3-Davacının, … bölümü öğrencisi olduğu, 2023-2024 eğitim-öğretim yılı güz döneminde mezun olmasının beklendiği anılan üniversitenin yazısından anlaşıldığı, mahkemece, davacının mezun olması halinde yapabileceği meslekler (dansçı, kareograf) gözetilerek Kültür Bakanlığından emsal maaş bordrolarının getirildiği, aktüer bilirkişinin gelen belgelere göre davacının mezun olduktan sonra askerlik ve iş bulacağı süre için asgari ücrete göre, 01.01.2025 tarihinden itibaren mesleğini icra etmeye başlayacağı kabul edilerek emsal ücretlere göre belirlenen ortalama ücrete göre hesaplama yapıldığı, aktüerya raporunun, dosya kapsamı ile uyumlu, Yargıtay ilkelerine uygun olarak tanzim edildiği anlaşılmakla davalı vekilinin aktüer bilirkişi raporuna yönelik istinaf itirazının reddi gerekmiştir.

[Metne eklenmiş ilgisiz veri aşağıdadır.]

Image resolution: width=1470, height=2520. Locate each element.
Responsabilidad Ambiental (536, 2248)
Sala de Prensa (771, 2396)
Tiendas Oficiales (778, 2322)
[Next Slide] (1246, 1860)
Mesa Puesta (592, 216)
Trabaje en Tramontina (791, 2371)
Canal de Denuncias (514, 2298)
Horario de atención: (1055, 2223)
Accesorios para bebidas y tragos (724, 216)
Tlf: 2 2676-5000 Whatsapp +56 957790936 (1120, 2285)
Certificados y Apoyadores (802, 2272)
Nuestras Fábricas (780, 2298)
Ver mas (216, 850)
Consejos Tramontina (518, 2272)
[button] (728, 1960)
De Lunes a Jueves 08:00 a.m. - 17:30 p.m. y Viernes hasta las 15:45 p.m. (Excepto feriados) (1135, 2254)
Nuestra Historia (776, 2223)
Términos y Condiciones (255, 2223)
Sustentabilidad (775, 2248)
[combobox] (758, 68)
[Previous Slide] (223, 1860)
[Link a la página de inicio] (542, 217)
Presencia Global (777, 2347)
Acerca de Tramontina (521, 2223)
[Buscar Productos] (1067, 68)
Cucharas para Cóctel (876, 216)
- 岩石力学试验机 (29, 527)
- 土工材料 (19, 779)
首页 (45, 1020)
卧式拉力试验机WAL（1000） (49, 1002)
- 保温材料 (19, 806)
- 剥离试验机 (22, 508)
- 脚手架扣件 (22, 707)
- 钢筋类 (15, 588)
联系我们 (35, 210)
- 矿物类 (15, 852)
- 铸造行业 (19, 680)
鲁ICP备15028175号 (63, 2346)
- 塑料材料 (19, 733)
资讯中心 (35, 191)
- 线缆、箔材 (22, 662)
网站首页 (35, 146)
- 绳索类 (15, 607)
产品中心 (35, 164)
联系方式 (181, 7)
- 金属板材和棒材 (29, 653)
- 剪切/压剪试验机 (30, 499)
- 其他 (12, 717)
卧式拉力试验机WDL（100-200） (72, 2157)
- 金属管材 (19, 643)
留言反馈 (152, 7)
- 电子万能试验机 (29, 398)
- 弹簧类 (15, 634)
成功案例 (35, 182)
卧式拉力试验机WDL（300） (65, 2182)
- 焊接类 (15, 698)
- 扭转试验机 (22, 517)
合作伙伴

4-Davalı vekili, geçici işgöremezlik tazminatından tedavi gideri kapsamında Sosyal Güvenlik Kurumunun sorumlu olduğu yönünde istinaf itirazında bulunmuş ise de; geçici işgöremezlik tazminatı, yaralanan kişinin iyileşme süresince çalışamaması nedeniyle ortaya çıkan zararı olup 2918 sayılı KTK’nın 98. Maddesinde belirtilen sağlık hizmet bedeli sayılamayacağı gibi iyileşme süresince meydana gelen ve TBK’nın 54. Maddesinde de sayılan bu zararlardan zarar sorumluları KTK’nın 85. Maddesi ve 91. Maddesi gereğince araç işleteni ve zorunlu mali sorumluluk sigortası sorumlu olduğundan ve KTK’nın 98. Maddesinde belirtilen SGK’nın sorumlu olduğu sağlık hizmet bedeli kapsamında geçici işgöremezlik zararı bulunmadığından ve yasa ile düzenlenmeyen hususun zorunlu mali sorumluluk sigortası genel şartları ile düzenlenmesi mümkün olmadığı gibi, kanun maddesine aykırı genel şart hükümleri de getirilemeyeceğinden davalı sigorta şirketinin geçici işgöremezlik zararından sorumlu olacağının kabulü gerekir. Bu itibarla, davalı vekilinin aksi yöndeki istinaf sebebi yerinde görülmemiştir.
Açıklanan nedenlerle, davacı vekili ve davalı vekilinin istinaf sebepleri ile kamu düzenine ilişkin hususlar yönünden ilk derece mahkemesinin vakıa ve hukuki değerlendirmesinde usul ve esas yönünden bir hukuka aykırılık görülmediğinden tarafların istinaf başvurularının HMK’nın 353/1.b.1 maddesi gereğince esastan reddine karar vermek gerekmiştir.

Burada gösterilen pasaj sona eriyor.